I understand that it's okay to be heartbroken. I know that I am going to ache emotionally for a while, and it's going to take time for me to get over this. But I am grateful for the precious joys and cherished understanding that comes with being a "parent". I can now only look forward to the future that will someday allow me the opportunity to become a mom to my own children, whether it's in this life or the next.

Thank you to everyone that was mindful of our situation, for your considerate thoughts, reassurances, and thoughtful prayers for us these last several weeks/months. We have felt them and can not thank y'all enough.

Monday, August 10

Weber County Fair


This 2 year old sure loves Brandon. They are best buddies.
Bubba was extremely tired by the end of our afternoon in the warm sun!
We loved the adorable goat mommy and her babies!
Hunter got a kick out of the goats getting a bath. They were protesting the entire time.
Hunter loved the animals. He kept saying/signing piggies!
This was a sweet Kodak moment!
Bubba with his mouth full of chicken nuggets and french fries!
Hunter saying "CHEESE"!

Wednesday, July 29

"Hey Sexy" Part 2

Last Saturday, I woke up not feeling too hot, so my wonderful husband got up with the boys. To really let me rest so I could get up for the later part of the day while he went to work, he took them for a walk at a nearby path by the Weber River. Brandon came home and told me a funny story.
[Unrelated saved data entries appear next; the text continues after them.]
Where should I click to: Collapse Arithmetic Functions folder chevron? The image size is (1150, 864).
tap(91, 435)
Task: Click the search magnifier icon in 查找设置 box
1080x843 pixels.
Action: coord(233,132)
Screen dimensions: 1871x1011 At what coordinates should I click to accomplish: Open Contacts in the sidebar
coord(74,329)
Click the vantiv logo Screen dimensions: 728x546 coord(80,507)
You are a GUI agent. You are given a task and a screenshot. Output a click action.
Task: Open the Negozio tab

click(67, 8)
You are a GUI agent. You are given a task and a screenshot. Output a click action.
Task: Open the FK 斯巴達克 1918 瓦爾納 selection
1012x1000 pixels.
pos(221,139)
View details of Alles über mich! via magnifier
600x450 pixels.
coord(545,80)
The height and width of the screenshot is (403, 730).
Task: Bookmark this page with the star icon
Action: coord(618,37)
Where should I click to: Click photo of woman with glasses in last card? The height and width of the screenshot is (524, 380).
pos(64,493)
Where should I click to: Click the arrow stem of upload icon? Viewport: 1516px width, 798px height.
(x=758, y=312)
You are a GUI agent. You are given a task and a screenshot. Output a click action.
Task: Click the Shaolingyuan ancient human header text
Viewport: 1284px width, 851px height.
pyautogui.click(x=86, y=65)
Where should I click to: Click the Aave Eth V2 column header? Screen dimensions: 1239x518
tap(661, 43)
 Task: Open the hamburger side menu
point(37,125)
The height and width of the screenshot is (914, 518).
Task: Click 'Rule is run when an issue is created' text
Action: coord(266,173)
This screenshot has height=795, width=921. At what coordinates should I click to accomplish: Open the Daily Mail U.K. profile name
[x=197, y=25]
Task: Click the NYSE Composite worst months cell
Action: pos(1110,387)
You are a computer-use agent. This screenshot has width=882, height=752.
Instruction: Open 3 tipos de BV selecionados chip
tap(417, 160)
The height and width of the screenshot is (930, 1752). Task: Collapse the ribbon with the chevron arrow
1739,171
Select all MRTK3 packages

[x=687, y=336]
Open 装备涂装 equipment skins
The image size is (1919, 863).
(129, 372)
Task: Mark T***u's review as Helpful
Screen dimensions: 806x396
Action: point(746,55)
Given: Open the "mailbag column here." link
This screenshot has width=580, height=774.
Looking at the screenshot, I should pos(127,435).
They were walking along the river when a really pretty lady went by with 2 big dogs. Usually Hunter will see a dog and point to it and say "puppy!", this time he associated the dogs with Lexi. So as this beautiful woman walks by Hunter proceeds to yell "Hi Sexy!".

Luckily...the lady had and iPod.

Saturday, July 18

Big & Bananas


Lately we have been thrilled and exited over Hunter's improvements with speech. He is formulating 3-5 words sentences and is expressing himself more and more. He is one smart little guy.

The other day I scrambled eggs for the boys, served them to them and they started to eat. I walked over and started making myself my daily strawberry and banana smoothie when Hunter chimes in and says "Mama's 'nanas!" I had to laugh at this since he has been kind of sensitive lately and we have all been sick, so I have been going "bananas". He was spot on when it comes to bananas.

A few minutes after this, Hunter was signing to himself, and quite pleased with himself and wanted to show me a newer sign Brandon taught him. So without fail, he gets my attention by saying "Mama BIG!" Once again, I laughed again at this taking it out of context and agreed with him and said "Yes Hunter, Mama's BIG!" (Mumbling to myself right after that I was going to again get more committed to getting my BIG butt out to run!)